**CHECK YOUR UNDERSTANDING**
A – Reproduce the passage of the SJT tips article from "Fear not. Solid" to "in clinical settings.".
B – Render this sentence from the SJT tips article in Spanish: "Pilot questions are mixed in with the examined ones, so you need to treat them all as live questions."
C – Carry the article of tips for the Situational Judgement Test forward from the point where it stops.

Messly's Top Tips for the SJT 2018/19
The Situational Judgement Test (SJT) for final year medical students plays an important part in your ranking for the applications for the Foundation Programme (UKFP). Whether you have a great Educational Performance Measure (EPM) score or not, the SJT will influence which placement you get.
In this article, Dr Mahibur Rahman, founder of eMedica, discusses some key tips to help you improve your score so you can get the placement that you want.
As all final year medical students in the UK will be acutely aware, the Situational Judgement Test (SJT) is just around the corner – early December for some, early January for others. Scores determined in the SJT make up 50% of students’ applications to Foundation Programme 2019. It has a huge impact on students’ future experiences.
SJT can appear daunting as it tests students in a very different way than students have been tested for clinical and academic learning. In fact, SJT has been specifically designed not to assess clinical knowledge or skills, or academic ability. Rather, applicants are required to use their judgement about what is effective behaviour in a scenario directly relevant to a Foundation Doctor.
UKFPO say the SJT cannot be revised for (but can be prepared for). The creators of the SJT say it has been designed to eliminate any possible impacts of coaching.
Fear not. Solid preparation will serve you well. Working with the recommended materials, you can gain insight into what the questions are asking you, understand the rationale of the answers and what they are based on, and become familiar with the question and answer formats. Making the most of your own experiences in clinical rotations, you can gain an understanding of the reality of professional judgement and decision-making in clinical settings.
Here are some top tips for confidently approaching the SJT:
1. Understand the basics
The exam lasts 2 hours and 20 minutes and has 70 questions, although only 60 of the questions are marked – the other 10 are pilot questions. Pilot questions are mixed in with the examined ones, so you need to treat them all as live questions.
There are two types of question – ranking and selection. In a ranking question, candidates will be presented with a scenario and 5 options – the options need to be ranked from best (1) to worst (5). This format makes up two thirds of the exam, with each question being marked out of 20.
Selection questions have 8 options, and candidates should select the 3 options that taken together make the best response to the scenario. This format is a third of the exam, with each question marked out of 12.
Sample questions for each type are given below:
Sample SJT ranking question
While working on the medical wards as an FY1 you are asked by a nurse to complete the discharge paperwork for a patient you are not familiar with. This includes a summary of the admission as well as drugs to be taken home when discharged. You are in a hurry and on the post-take ward round. The rest of the team is about to start discussing the next patient that was admitted overnight.
Rank in order the following actions in response to this situation (1= Most appropriate; 5= Least appropriate)

**SUPPLIED INFORMATION**
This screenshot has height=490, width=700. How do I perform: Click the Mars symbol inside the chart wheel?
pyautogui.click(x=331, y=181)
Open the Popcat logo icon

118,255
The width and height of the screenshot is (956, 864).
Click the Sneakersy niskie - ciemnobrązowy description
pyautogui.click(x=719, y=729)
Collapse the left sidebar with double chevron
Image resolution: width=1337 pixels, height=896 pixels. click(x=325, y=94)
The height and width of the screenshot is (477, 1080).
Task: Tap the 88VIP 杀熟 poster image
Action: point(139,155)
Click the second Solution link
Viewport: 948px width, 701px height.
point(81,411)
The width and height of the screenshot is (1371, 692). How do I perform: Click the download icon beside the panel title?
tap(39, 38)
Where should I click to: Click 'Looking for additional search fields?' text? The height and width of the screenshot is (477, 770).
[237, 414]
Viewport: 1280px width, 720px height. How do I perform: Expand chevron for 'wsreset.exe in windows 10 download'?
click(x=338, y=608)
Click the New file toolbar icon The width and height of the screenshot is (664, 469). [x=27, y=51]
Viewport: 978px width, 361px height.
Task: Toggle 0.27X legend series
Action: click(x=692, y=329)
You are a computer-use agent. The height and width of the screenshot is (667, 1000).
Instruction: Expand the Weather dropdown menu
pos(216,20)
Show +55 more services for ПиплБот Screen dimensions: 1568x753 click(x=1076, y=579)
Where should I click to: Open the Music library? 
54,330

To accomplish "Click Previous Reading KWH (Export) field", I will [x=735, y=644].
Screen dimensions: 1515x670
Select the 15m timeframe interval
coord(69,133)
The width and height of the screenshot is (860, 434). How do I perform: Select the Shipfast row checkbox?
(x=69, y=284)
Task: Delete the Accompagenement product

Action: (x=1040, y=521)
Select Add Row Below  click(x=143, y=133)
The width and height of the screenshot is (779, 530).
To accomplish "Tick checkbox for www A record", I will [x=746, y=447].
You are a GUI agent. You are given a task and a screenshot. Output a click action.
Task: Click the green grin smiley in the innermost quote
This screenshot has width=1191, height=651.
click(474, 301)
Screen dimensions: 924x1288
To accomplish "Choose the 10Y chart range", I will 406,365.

**EXERCISE RESPONSES**
A –
Fear not. Solid preparation will serve you well. Working with the recommended materials, you can gain insight into what the questions are asking you, understand the rationale of the answers and what they are based on, and become familiar with the question and answer formats. Making the most of your own experiences in clinical rotations, you can gain an understanding of the reality of professional judgement and decision-making in clinical settings.

B – Las preguntas piloto están mezcladas con las evaluadas, así que debes tratarlas todas como preguntas reales.

C –
A – Ask the nurse what drugs the patient needs and the diagnosis, so you can quickly note this on the discharge paperwork and keep up with the ward round
B – Explain that you are busy at the moment but that you will come back and do it as soon as the ward round is complete
C – Sign the paperwork and ask the nurse to complete the summary and medication while you join the rest of the team
D – Check the patient’s notes and complete the paperwork with a summary of the admission and all required medication – you can catch up with the ward round later
E – Ignore the request. The nurse knows you are on the post-take round and can ask you later
Sample SJT selection question
You are an FY1 working in obstetrics and gynaecology. You see a lady on the labour ward who is having a massive postpartum haemorrhage. In the last few minutes she has become very unwell and is now unresponsive and continuing to bleed. From reading her notes you know she is a Jehovah’s Witness and has signed a form in antenatal clinic stating she declines all blood products even if her life is threatened. The midwife looking after her states that she asked the lady a few minutes before she became unresponsive if she would accept blood products if her life was threatened and again she said no. Her husband is holding his new born daughter and states you must do everything you can to save her even if that means giving her blood.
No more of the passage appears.